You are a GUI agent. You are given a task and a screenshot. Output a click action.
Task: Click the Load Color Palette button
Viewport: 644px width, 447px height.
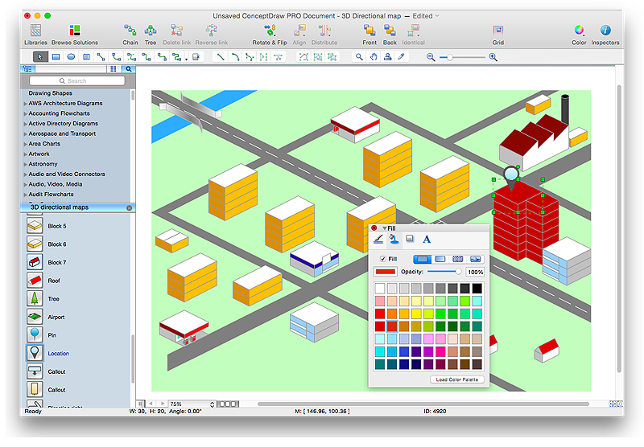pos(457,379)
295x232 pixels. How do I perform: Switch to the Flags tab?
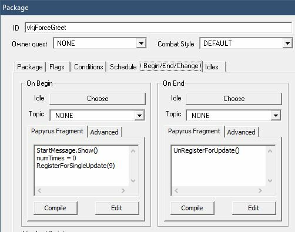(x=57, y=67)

---

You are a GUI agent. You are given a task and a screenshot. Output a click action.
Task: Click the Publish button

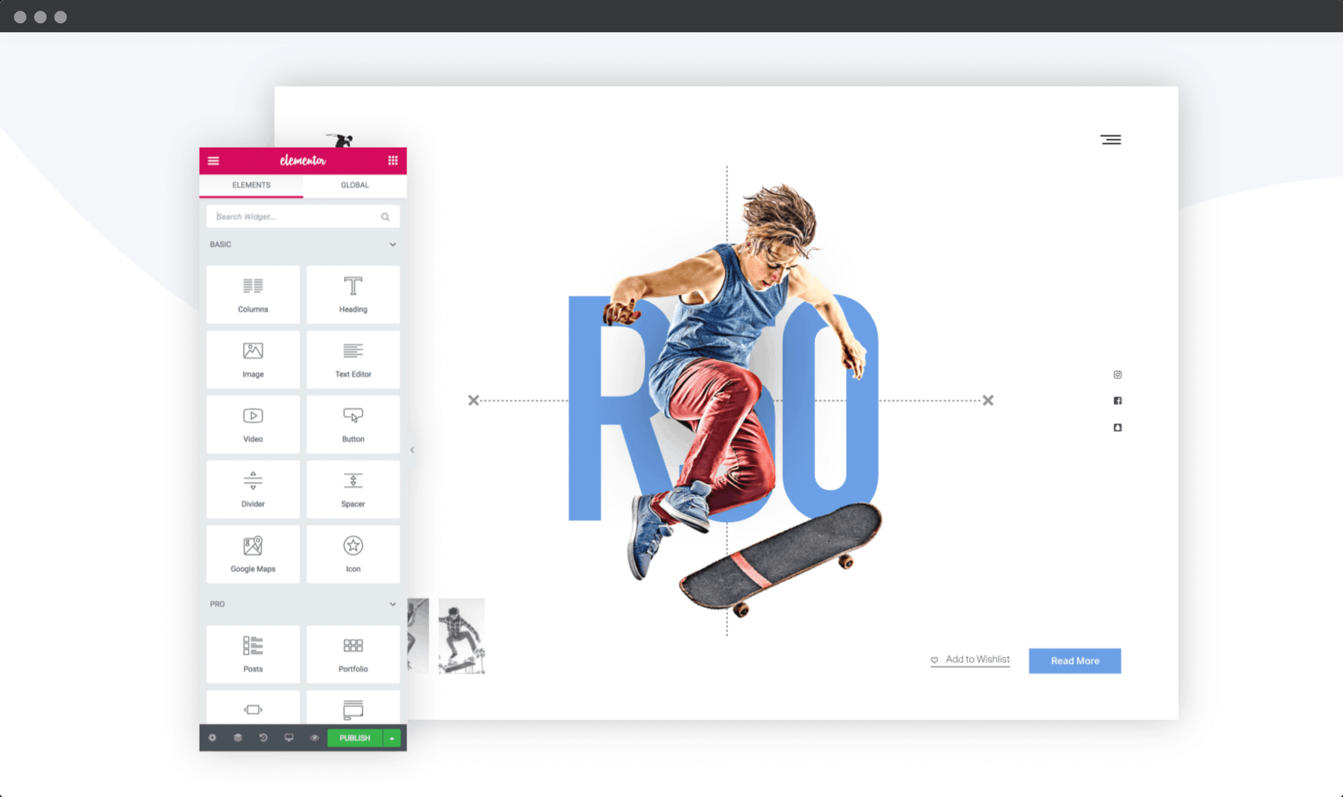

---

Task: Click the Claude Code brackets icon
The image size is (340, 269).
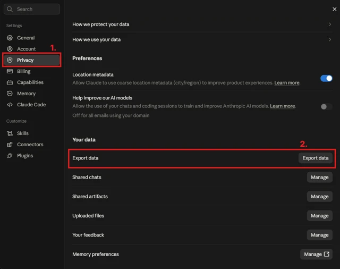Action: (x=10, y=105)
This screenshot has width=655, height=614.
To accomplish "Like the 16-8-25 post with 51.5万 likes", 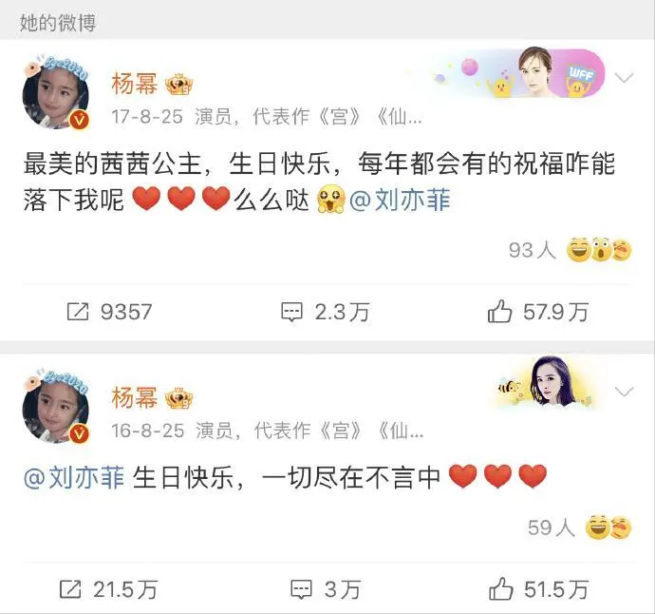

Work instruction
Copy only what lies between the line with "This screenshot has width=655, height=614." and the line with "the 16-8-25 post", those two lines included, exactly as given above; pictures stay out.

Solution to this task
This screenshot has width=655, height=614.
To accomplish "Like the 16-8-25 post with 51.5万 likes", 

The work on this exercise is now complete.